## Problem details
The listing that follows should be copied in full, exactly as written.

## Data records
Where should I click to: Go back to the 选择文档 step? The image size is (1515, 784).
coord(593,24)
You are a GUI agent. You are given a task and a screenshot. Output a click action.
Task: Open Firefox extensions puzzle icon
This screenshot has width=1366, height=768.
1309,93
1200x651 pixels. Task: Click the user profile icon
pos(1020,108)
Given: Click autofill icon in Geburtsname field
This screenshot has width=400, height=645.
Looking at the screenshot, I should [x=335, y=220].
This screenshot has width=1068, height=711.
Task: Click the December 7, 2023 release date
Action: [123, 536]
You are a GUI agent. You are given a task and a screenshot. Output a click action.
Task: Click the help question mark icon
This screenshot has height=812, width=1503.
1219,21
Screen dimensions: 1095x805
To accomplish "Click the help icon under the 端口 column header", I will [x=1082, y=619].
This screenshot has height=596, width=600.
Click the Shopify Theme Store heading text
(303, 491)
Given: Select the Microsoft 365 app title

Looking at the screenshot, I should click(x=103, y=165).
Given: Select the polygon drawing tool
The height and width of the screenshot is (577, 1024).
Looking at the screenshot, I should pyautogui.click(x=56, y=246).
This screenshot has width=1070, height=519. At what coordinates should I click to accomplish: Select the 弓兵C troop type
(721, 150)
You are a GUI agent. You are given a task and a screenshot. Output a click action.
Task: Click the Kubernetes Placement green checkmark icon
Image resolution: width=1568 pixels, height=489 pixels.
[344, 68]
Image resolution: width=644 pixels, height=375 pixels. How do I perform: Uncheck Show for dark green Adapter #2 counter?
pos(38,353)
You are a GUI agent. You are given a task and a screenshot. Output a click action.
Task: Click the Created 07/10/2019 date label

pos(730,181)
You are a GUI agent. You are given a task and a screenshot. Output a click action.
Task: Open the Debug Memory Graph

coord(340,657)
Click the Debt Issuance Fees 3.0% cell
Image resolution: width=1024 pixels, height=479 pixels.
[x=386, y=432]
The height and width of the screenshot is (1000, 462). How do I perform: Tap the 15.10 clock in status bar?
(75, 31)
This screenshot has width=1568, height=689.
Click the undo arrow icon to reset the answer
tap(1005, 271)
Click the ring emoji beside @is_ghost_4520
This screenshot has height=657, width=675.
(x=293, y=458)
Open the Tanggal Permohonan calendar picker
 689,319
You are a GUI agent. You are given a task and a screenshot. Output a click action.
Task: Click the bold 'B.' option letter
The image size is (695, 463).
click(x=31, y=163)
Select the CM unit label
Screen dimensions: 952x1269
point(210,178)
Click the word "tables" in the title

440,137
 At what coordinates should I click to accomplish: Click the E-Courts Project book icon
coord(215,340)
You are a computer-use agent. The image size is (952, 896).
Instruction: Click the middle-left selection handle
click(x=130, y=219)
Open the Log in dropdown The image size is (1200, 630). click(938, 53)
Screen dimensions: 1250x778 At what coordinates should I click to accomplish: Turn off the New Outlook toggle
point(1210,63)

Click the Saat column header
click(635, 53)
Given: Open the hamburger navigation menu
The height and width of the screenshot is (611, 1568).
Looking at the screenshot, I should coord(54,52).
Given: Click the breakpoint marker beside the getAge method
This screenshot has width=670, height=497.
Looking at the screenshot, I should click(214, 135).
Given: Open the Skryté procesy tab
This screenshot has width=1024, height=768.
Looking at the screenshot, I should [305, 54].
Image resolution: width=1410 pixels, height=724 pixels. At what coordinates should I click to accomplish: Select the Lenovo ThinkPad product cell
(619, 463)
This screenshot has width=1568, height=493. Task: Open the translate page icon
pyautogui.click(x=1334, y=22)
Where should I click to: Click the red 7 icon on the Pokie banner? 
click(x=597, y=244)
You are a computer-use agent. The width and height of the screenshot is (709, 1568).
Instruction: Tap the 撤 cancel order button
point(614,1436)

## Output below
Where should I click to: Go back to the 选择文档 step? The image size is (1515, 784).
coord(593,24)
You are a GUI agent. You are given a task and a screenshot. Output a click action.
Task: Open Firefox extensions puzzle icon
This screenshot has width=1366, height=768.
1309,93
1200x651 pixels. Task: Click the user profile icon
pos(1020,108)
Given: Click autofill icon in Geburtsname field
This screenshot has width=400, height=645.
Looking at the screenshot, I should [x=335, y=220].
This screenshot has width=1068, height=711.
Task: Click the December 7, 2023 release date
Action: [123, 536]
You are a GUI agent. You are given a task and a screenshot. Output a click action.
Task: Click the help question mark icon
This screenshot has height=812, width=1503.
1219,21
Screen dimensions: 1095x805
To accomplish "Click the help icon under the 端口 column header", I will [x=1082, y=619].
This screenshot has height=596, width=600.
Click the Shopify Theme Store heading text
(303, 491)
Given: Select the Microsoft 365 app title

Looking at the screenshot, I should click(x=103, y=165).
Given: Select the polygon drawing tool
The height and width of the screenshot is (577, 1024).
Looking at the screenshot, I should pyautogui.click(x=56, y=246).
This screenshot has width=1070, height=519. At what coordinates should I click to accomplish: Select the 弓兵C troop type
(721, 150)
You are a GUI agent. You are given a task and a screenshot. Output a click action.
Task: Click the Kubernetes Placement green checkmark icon
Image resolution: width=1568 pixels, height=489 pixels.
[344, 68]
Image resolution: width=644 pixels, height=375 pixels. How do I perform: Uncheck Show for dark green Adapter #2 counter?
pos(38,353)
You are a GUI agent. You are given a task and a screenshot. Output a click action.
Task: Click the Created 07/10/2019 date label

pos(730,181)
You are a GUI agent. You are given a task and a screenshot. Output a click action.
Task: Open the Debug Memory Graph

coord(340,657)
Click the Debt Issuance Fees 3.0% cell
Image resolution: width=1024 pixels, height=479 pixels.
[x=386, y=432]
The height and width of the screenshot is (1000, 462). How do I perform: Tap the 15.10 clock in status bar?
(75, 31)
This screenshot has width=1568, height=689.
Click the undo arrow icon to reset the answer
tap(1005, 271)
Click the ring emoji beside @is_ghost_4520
This screenshot has height=657, width=675.
(x=293, y=458)
Open the Tanggal Permohonan calendar picker
 689,319
You are a GUI agent. You are given a task and a screenshot. Output a click action.
Task: Click the bold 'B.' option letter
The image size is (695, 463).
click(x=31, y=163)
Select the CM unit label
Screen dimensions: 952x1269
point(210,178)
Click the word "tables" in the title

440,137
 At what coordinates should I click to accomplish: Click the E-Courts Project book icon
coord(215,340)
You are a computer-use agent. The image size is (952, 896).
Instruction: Click the middle-left selection handle
click(x=130, y=219)
Open the Log in dropdown The image size is (1200, 630). click(938, 53)
Screen dimensions: 1250x778 At what coordinates should I click to accomplish: Turn off the New Outlook toggle
point(1210,63)

Click the Saat column header
click(635, 53)
Given: Open the hamburger navigation menu
The height and width of the screenshot is (611, 1568).
Looking at the screenshot, I should coord(54,52).
Given: Click the breakpoint marker beside the getAge method
This screenshot has width=670, height=497.
Looking at the screenshot, I should click(214, 135).
Given: Open the Skryté procesy tab
This screenshot has width=1024, height=768.
Looking at the screenshot, I should [305, 54].
Image resolution: width=1410 pixels, height=724 pixels. At what coordinates should I click to accomplish: Select the Lenovo ThinkPad product cell
(619, 463)
This screenshot has width=1568, height=493. Task: Open the translate page icon
pyautogui.click(x=1334, y=22)
Where should I click to: Click the red 7 icon on the Pokie banner? 
click(x=597, y=244)
You are a computer-use agent. The width and height of the screenshot is (709, 1568).
Instruction: Tap the 撤 cancel order button
point(614,1436)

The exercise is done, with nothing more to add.